Repeat the data in full and exactly. Leave the pictures out.

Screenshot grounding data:

- Opening Delimiter -

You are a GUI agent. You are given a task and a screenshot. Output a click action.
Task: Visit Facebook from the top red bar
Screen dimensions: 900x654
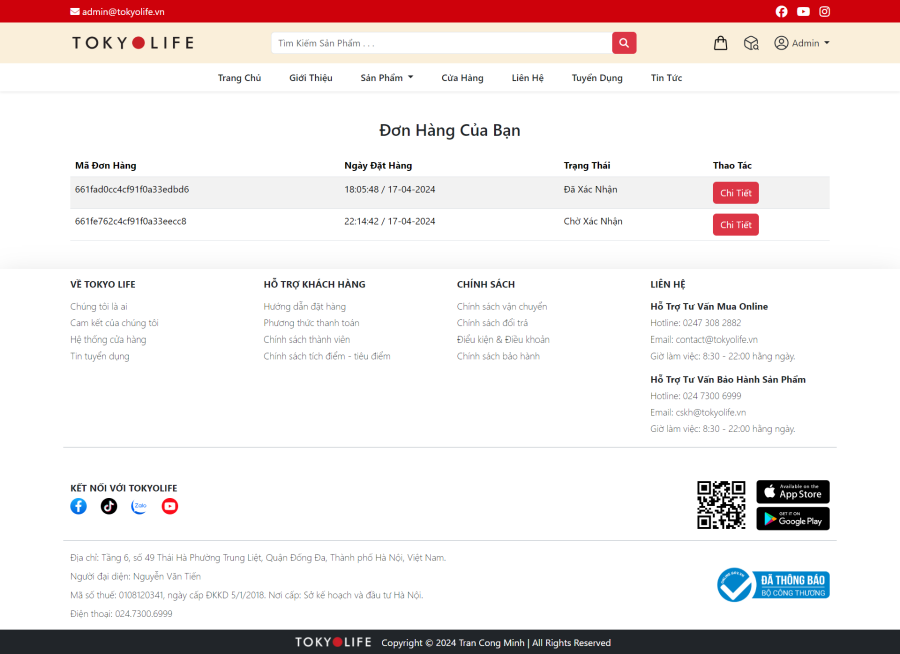pos(781,11)
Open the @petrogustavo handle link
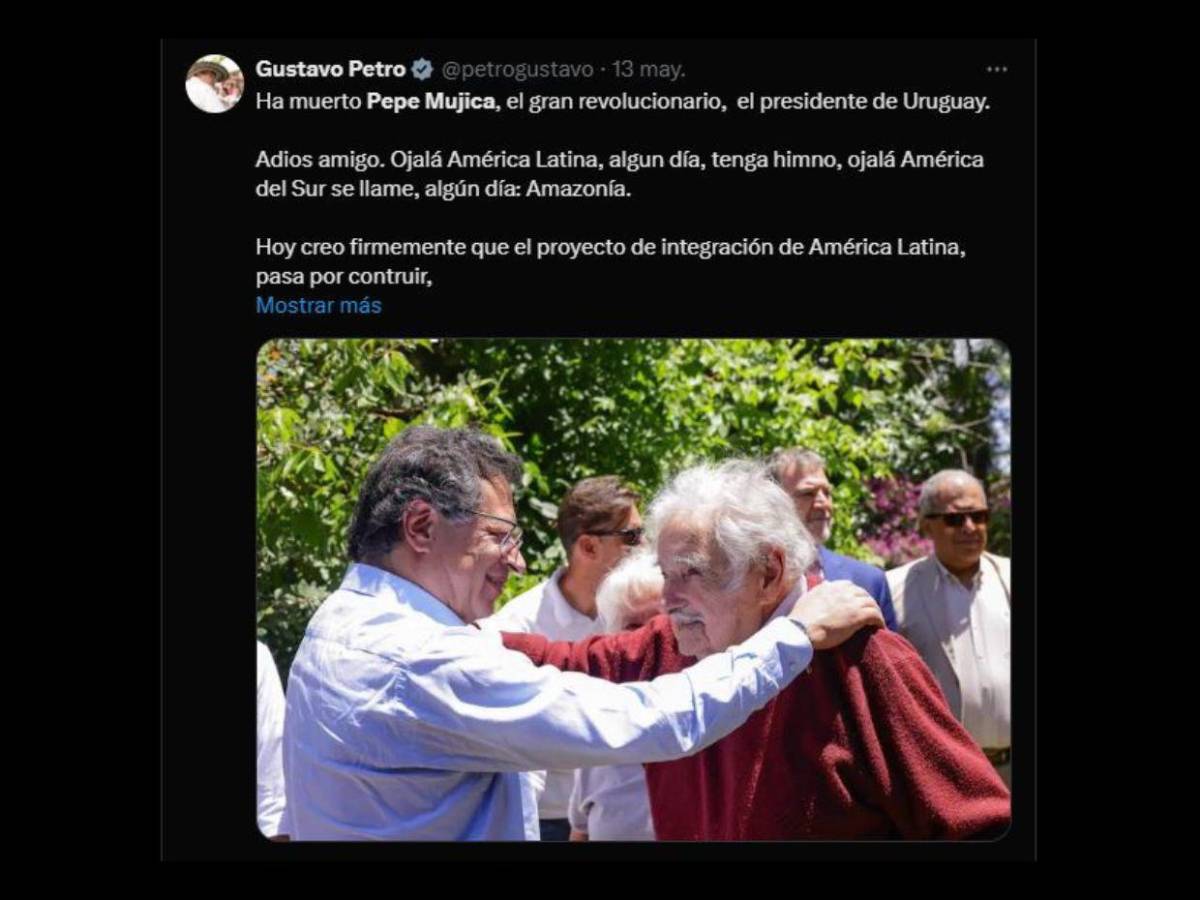This screenshot has width=1200, height=900. pos(518,69)
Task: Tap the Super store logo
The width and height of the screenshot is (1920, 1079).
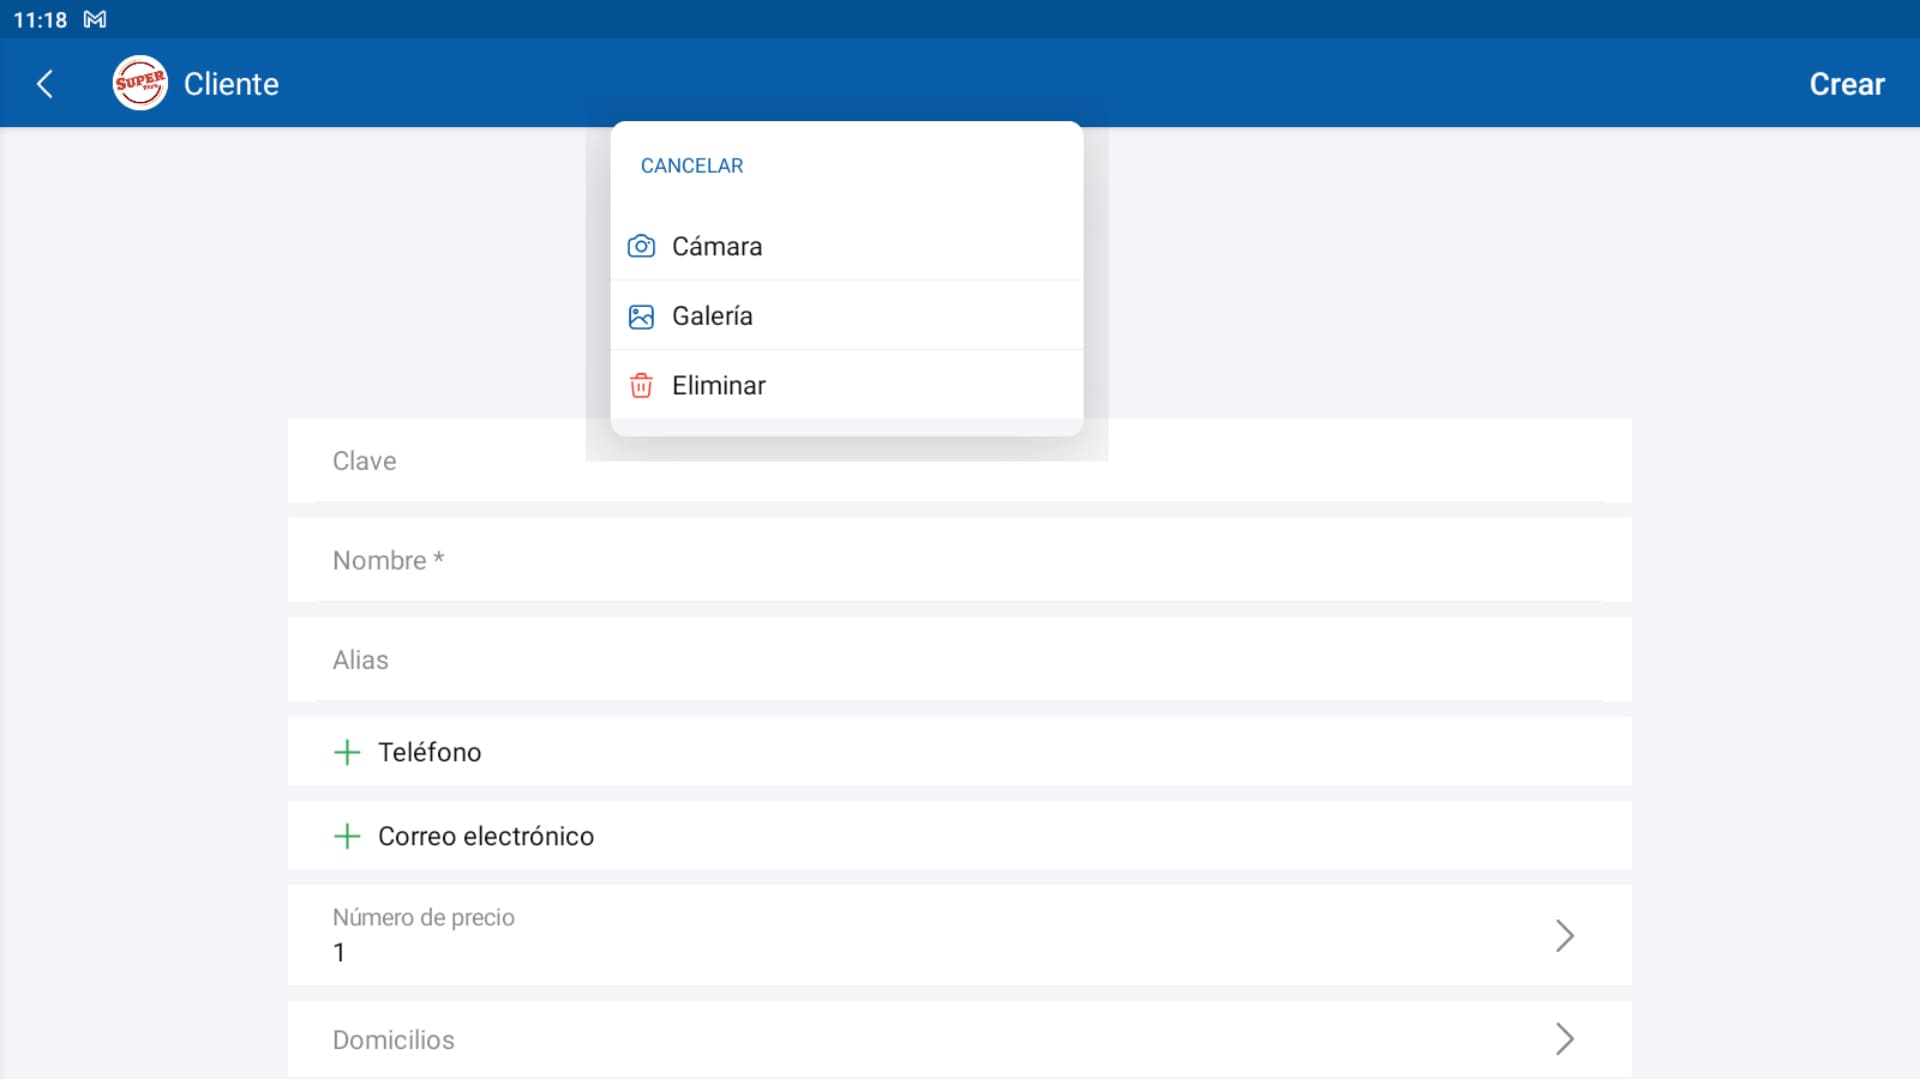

- Closing Delimiter -

● **THE COMPLETED TASK**:
You are a GUI agent. You are given a task and a screenshot. Output a click action.
Task: Visit Facebook from the top red bar
Screen dimensions: 900x654
pos(781,11)
Open the @petrogustavo handle link
This screenshot has width=1200, height=900. pos(518,69)
Task: Tap the Super store logo
The width and height of the screenshot is (1920, 1079).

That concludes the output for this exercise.